The skills training is for those who deal with people having thoughts of self ham

A mental health charity has hailed as a success its £1m lottery-funded scheme to train suicide counsellors.

More than 2,200 people have taken part in skills sessions run by Mind Cymru and paid for by the Big Lottery fund.

Almost three-quarters - more than 1,500 people - say they have already used their new skills to help someone.

A Public Health Wales survey will be launched in Cardiff later on Monday aimed at reducing suicide and self-harm.

The event at Cardiff City Stadium will highlight how lottery funds are being used to provide suicide intervention training via a five-year project run by Mind Cymru.

Since 2009, the mental health charity has run Applied Suicide Intervention Skills Training (Asist) courses to people working in health, social care or the voluntary sector.

The Public Health Wales (PHW) report found nearly 70% of those who attended the workshops reported that they had not previously had any suicide intervention training.

'Everybody's business'

In a study of those who completed the training, the PHW report found 96% said it was more likely they would ask someone directly if they were thinking of suicide.

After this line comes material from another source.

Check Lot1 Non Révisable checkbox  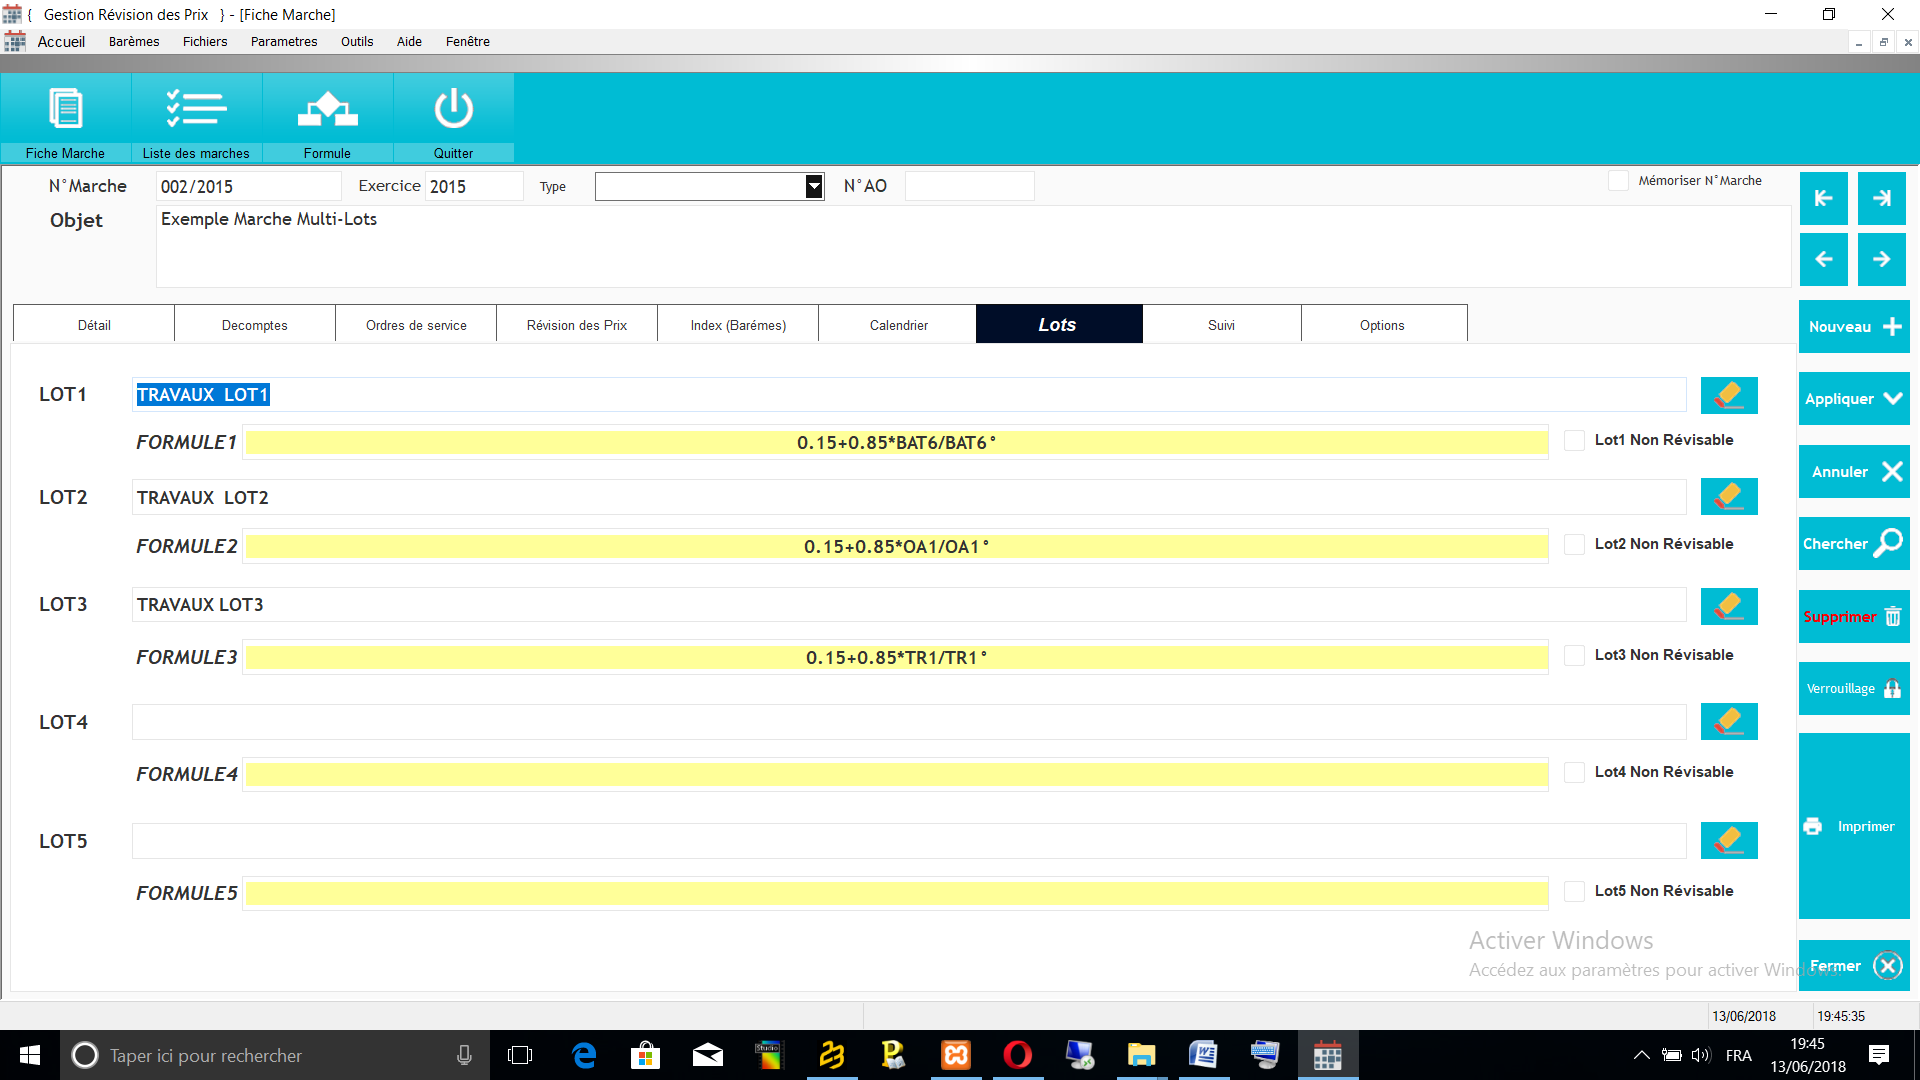point(1574,440)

73% of them said they had already used the training to help someone, while 8% - more than 170 people - had used the intervention more than 20 times since their training.

Participants also reported that the fear and taboo from the word suicide had gone.

Sian Howells, senior counsellor for Neath Port Talbot College, said the Asist training had led to the service's referral forms for troubled students being adapted to include a direct question related to suicide.

She said: "I find that I am able to take off my counselling hat and apply suicide first aid in the same way that first aid is applied in other crisis situations.

"As a result of undergoing the training, I feel more confident working with suicidal young people and feel reassured that I am working with an evidence-based model that is clear and structured."

Alan Briscoe, Mind Cymru's Positive Choices project manager, welcomed the news that people felt more confident in raising the issue of suicide with those at risk.

"We hope it will encourage more people to train so that we can get these skills out into communities and workplaces," he said.

"Suicide really is everybody's business because so many people have been affected in some way."